→ Supplied data
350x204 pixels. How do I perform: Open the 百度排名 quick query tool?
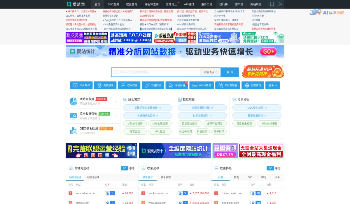point(104,85)
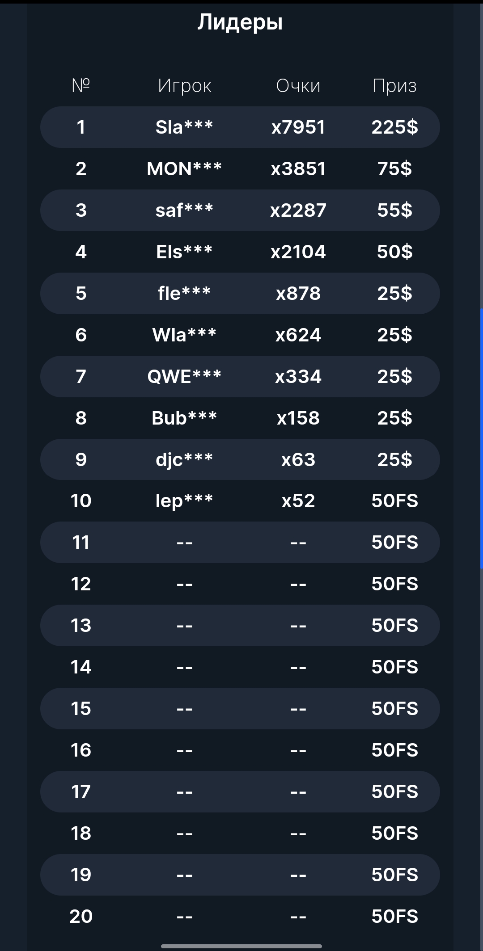Select first-place player Sla***
This screenshot has height=951, width=483.
pyautogui.click(x=184, y=127)
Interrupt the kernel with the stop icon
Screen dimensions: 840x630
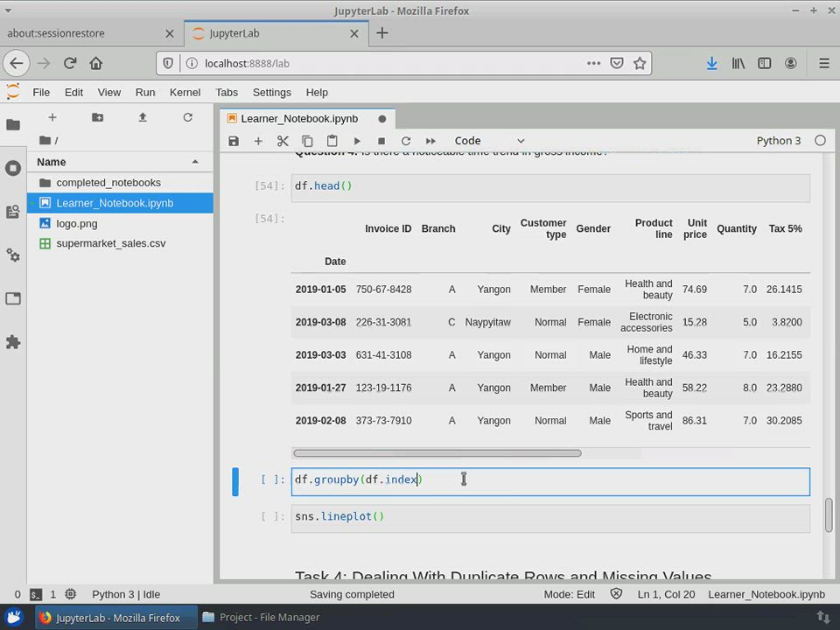[382, 141]
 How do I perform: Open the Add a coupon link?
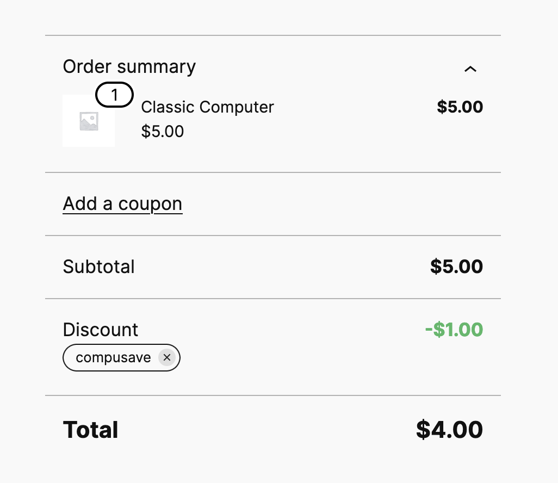(x=122, y=203)
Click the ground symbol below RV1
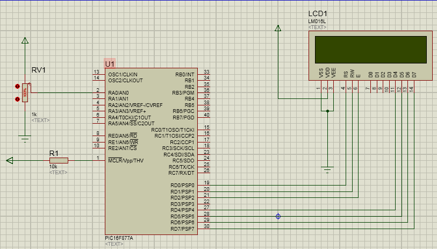 click(25, 139)
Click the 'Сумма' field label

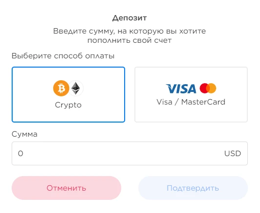coord(24,134)
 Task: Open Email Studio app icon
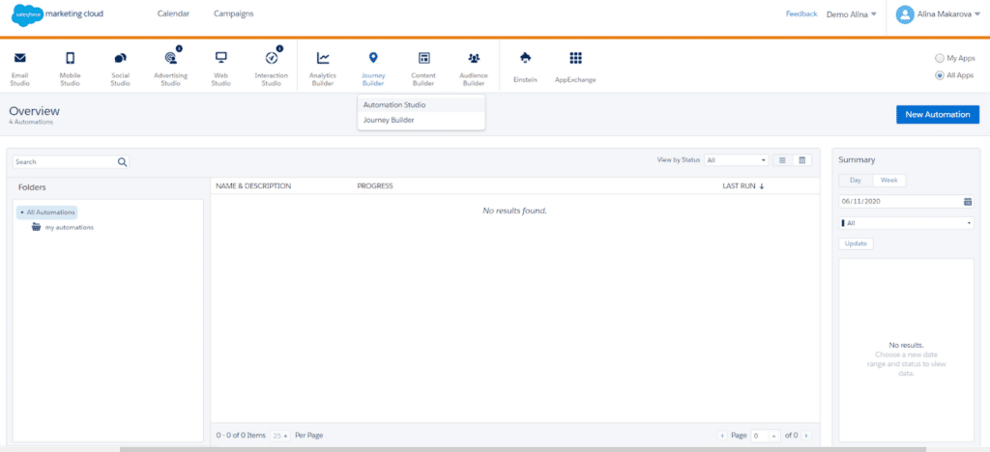pos(19,58)
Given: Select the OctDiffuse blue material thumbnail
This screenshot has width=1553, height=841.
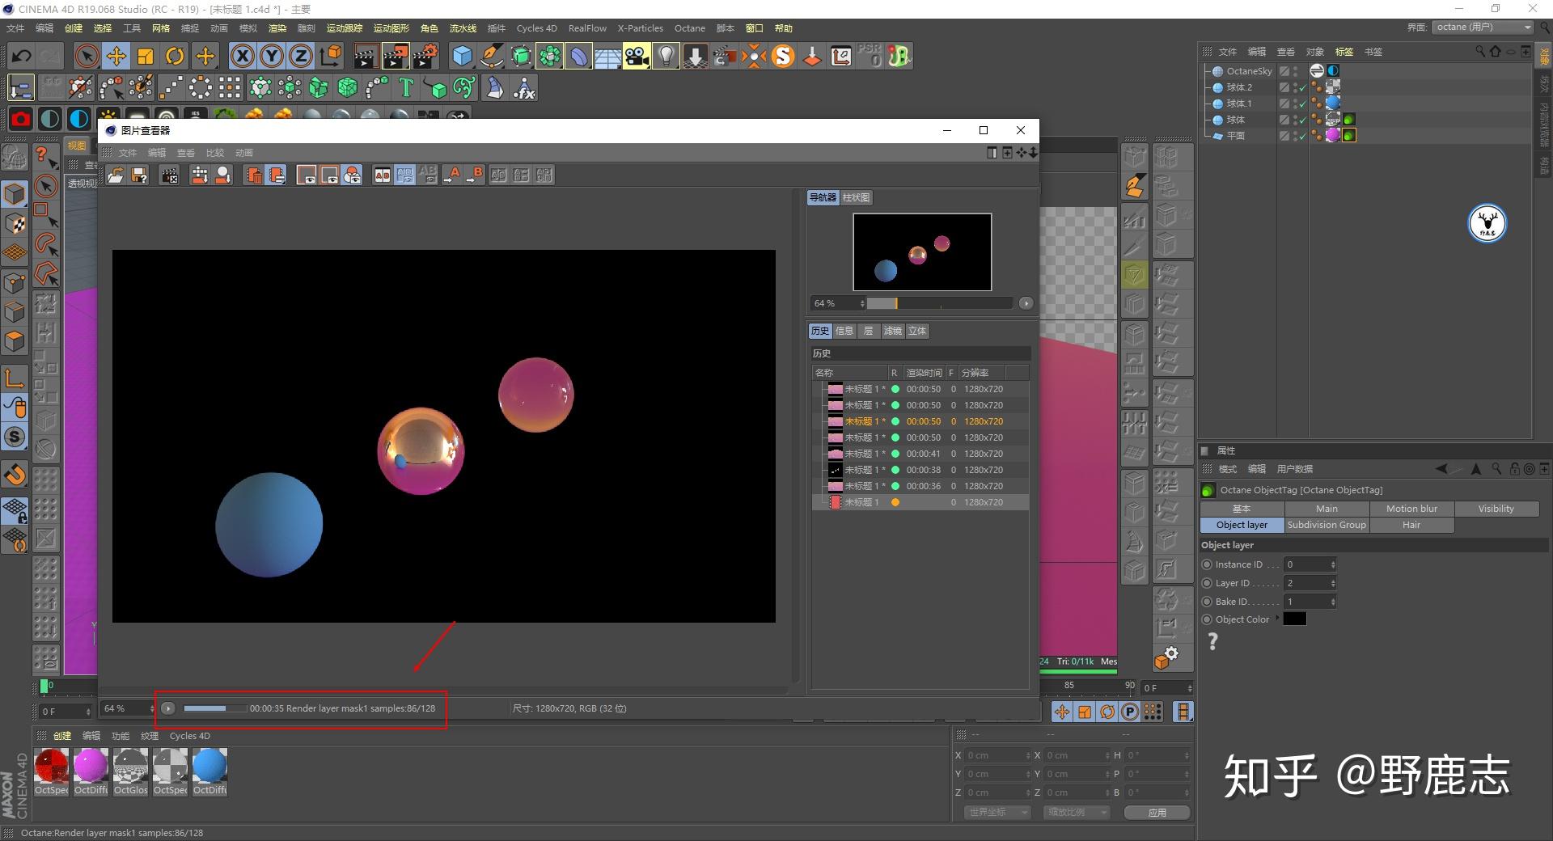Looking at the screenshot, I should click(209, 766).
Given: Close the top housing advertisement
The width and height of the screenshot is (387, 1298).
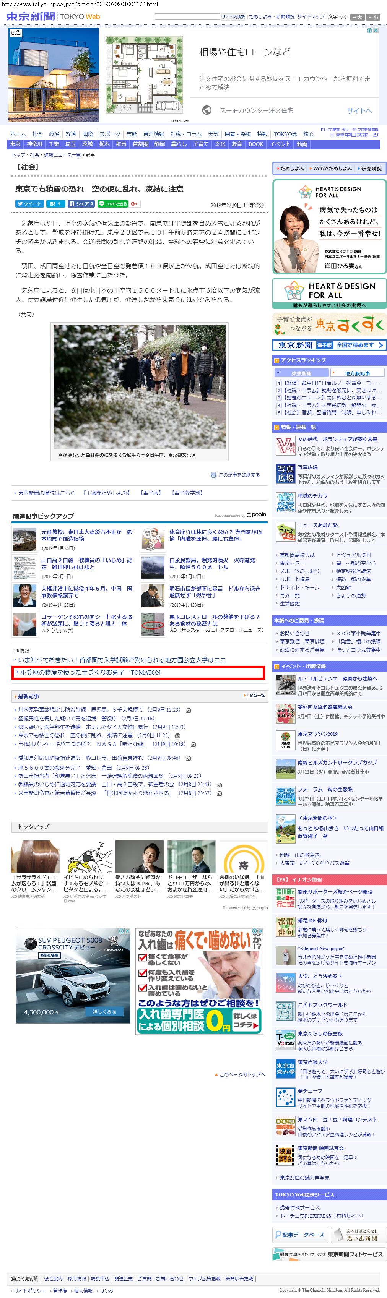Looking at the screenshot, I should (375, 31).
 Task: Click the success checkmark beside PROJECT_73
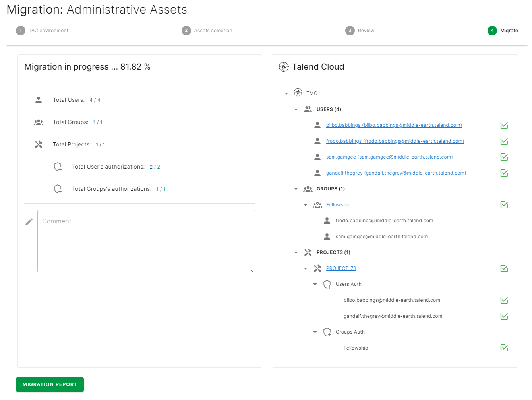click(504, 268)

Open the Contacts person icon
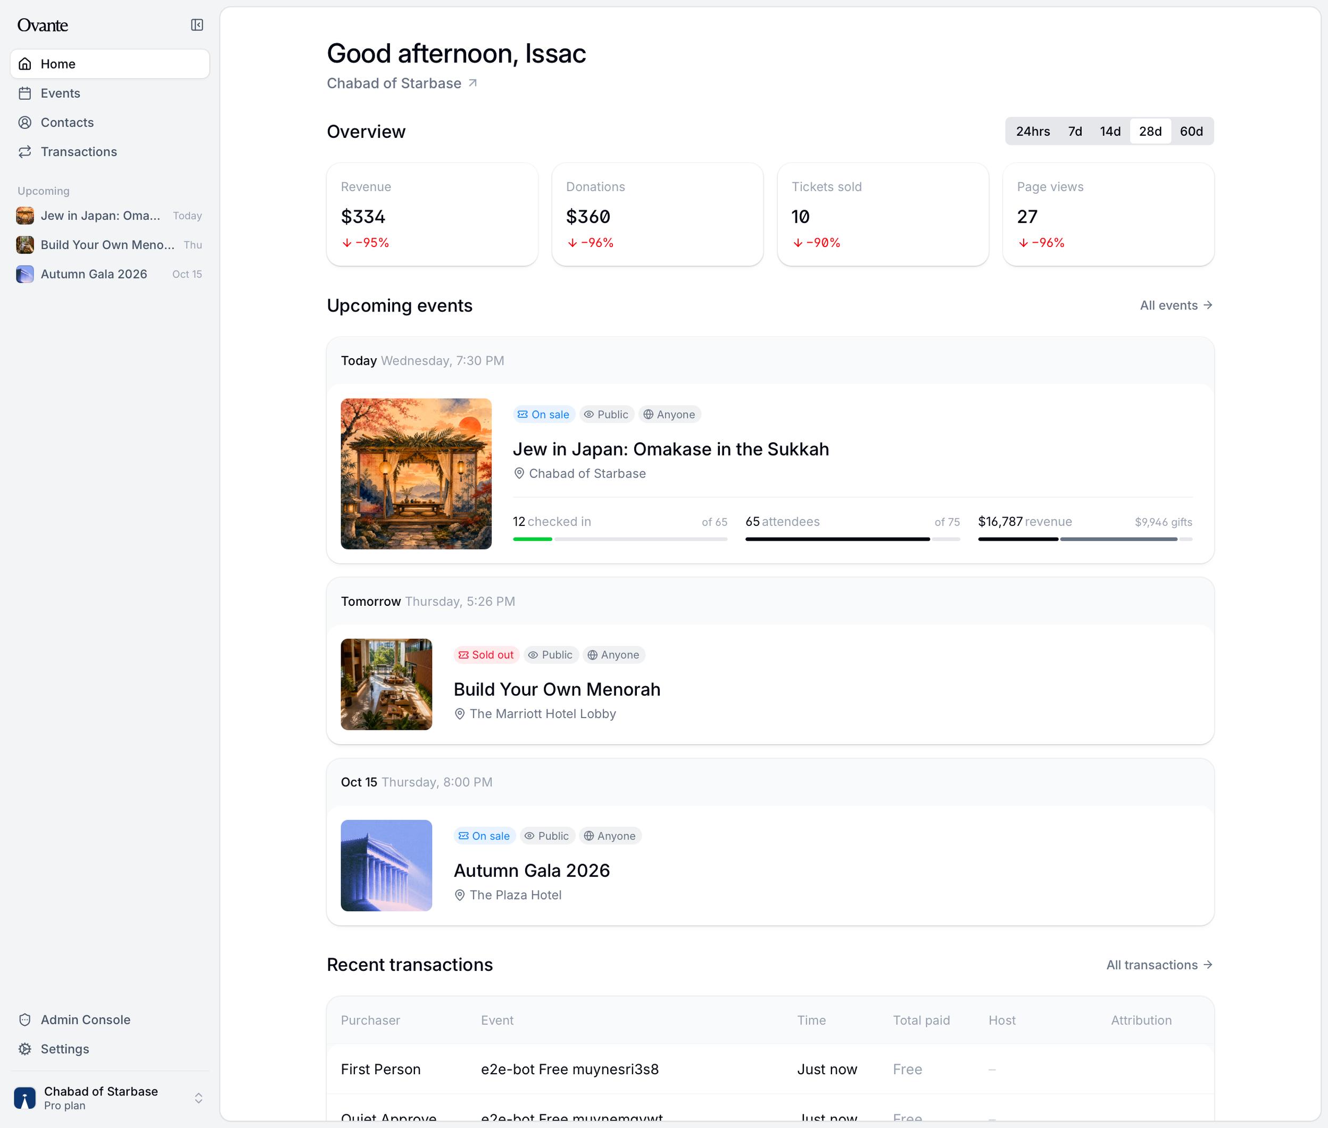tap(25, 122)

→ Task requirements
For every line above with the word "Given" in it, make a copy.

→ Solution to this exercise
Given: Select the OctDiffuse blue material thumbnail
Given: Close the top housing advertisement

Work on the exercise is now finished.